## Task brief
Take every line from the data that has the word "chevron" in it.

Stored entries
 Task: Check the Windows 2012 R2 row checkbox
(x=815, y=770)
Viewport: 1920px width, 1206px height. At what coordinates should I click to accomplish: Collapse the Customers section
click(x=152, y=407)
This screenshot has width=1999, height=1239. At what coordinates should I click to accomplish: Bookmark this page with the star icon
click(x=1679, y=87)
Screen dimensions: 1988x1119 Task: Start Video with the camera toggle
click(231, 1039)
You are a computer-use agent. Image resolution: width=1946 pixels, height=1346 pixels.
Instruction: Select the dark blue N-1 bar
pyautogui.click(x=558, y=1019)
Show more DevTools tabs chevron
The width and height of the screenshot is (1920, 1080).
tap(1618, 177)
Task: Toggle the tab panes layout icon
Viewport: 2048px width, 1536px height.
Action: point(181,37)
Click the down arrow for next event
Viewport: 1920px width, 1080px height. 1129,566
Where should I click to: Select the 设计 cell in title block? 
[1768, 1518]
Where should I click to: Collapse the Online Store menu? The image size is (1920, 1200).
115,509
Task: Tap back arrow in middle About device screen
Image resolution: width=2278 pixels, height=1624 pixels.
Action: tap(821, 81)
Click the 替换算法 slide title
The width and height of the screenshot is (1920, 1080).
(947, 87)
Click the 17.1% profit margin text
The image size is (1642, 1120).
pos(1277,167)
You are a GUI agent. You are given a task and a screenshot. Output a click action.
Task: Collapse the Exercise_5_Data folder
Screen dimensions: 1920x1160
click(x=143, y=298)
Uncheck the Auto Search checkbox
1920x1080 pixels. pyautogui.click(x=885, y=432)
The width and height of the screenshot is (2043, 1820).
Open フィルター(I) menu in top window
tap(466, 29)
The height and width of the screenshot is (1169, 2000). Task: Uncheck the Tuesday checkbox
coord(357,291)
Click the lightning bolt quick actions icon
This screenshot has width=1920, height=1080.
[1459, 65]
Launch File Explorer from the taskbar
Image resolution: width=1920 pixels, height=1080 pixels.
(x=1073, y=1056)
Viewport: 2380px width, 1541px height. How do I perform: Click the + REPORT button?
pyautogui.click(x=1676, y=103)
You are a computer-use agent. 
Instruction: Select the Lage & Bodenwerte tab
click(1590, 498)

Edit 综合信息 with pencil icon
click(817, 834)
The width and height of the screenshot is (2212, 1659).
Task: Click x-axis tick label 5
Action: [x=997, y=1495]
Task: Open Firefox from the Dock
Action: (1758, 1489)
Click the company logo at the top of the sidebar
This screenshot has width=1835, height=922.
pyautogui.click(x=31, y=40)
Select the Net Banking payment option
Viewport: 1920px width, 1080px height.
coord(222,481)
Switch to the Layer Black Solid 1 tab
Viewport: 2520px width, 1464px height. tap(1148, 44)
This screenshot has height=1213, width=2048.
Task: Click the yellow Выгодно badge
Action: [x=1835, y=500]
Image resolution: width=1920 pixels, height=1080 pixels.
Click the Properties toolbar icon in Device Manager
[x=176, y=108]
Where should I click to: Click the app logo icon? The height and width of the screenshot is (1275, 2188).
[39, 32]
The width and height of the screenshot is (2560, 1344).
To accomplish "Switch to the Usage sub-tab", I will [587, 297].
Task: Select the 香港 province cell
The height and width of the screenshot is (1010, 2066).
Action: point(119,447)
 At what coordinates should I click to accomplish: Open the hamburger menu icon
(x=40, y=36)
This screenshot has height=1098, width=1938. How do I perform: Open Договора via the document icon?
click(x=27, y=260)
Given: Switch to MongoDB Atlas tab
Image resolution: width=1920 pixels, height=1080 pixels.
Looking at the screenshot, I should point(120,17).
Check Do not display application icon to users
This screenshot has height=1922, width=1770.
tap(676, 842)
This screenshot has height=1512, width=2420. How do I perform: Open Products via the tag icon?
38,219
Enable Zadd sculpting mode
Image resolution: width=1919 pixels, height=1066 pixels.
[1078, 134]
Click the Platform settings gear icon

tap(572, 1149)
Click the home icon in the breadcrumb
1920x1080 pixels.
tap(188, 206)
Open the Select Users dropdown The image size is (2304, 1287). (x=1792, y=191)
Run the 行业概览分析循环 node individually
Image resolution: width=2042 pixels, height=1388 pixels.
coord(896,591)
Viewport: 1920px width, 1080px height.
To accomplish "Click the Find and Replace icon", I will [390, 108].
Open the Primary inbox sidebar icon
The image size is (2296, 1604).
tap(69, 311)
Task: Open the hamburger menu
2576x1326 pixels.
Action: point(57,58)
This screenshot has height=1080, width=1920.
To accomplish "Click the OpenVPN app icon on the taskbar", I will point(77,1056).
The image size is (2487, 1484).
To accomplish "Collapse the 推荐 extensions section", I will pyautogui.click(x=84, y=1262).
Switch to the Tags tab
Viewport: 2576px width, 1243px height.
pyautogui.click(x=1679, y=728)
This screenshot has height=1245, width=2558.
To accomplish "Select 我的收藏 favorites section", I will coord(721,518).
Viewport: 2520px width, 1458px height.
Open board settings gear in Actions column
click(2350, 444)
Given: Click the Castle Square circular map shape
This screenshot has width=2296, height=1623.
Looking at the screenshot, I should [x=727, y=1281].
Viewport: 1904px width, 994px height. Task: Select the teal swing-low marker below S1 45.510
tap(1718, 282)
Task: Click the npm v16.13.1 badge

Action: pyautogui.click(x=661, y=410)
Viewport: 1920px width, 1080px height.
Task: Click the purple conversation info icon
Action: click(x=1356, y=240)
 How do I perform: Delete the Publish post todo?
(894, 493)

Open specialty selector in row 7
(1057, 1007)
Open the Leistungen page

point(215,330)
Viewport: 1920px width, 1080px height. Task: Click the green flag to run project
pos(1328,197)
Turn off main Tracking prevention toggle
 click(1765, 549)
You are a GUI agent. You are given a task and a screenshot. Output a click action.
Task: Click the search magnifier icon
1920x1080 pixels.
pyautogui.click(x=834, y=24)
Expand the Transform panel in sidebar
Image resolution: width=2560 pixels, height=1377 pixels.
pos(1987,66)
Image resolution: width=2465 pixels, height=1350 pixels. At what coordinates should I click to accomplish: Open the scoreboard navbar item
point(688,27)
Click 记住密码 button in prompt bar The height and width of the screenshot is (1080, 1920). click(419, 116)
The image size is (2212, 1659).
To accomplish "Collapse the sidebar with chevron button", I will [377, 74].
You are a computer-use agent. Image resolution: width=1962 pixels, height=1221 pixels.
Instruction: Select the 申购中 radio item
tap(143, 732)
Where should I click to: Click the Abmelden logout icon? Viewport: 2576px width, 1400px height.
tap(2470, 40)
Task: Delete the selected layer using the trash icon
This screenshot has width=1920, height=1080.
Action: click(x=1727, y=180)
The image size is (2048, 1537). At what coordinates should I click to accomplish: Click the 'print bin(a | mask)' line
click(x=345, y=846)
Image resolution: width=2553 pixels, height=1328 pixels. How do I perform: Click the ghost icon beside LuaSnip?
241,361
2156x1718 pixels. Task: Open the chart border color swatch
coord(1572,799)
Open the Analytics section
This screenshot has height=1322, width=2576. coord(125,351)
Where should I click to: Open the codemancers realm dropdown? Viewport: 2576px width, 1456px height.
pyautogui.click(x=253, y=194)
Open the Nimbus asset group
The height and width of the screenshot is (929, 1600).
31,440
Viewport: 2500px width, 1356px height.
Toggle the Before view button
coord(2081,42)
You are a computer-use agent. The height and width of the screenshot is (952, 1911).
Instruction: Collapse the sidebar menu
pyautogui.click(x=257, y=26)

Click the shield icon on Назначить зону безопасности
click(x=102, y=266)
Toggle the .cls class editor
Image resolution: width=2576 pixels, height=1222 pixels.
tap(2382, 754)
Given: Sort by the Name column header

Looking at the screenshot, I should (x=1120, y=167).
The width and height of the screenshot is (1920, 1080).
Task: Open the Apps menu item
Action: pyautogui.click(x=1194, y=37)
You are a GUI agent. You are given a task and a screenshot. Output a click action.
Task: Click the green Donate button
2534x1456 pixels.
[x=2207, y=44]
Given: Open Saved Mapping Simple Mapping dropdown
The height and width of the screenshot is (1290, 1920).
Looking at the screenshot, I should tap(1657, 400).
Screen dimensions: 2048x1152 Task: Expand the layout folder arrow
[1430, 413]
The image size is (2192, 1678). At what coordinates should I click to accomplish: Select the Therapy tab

## Exercise solution
Show more DevTools tabs chevron
To accomplish "Collapse the sidebar with chevron button", I will [377, 74].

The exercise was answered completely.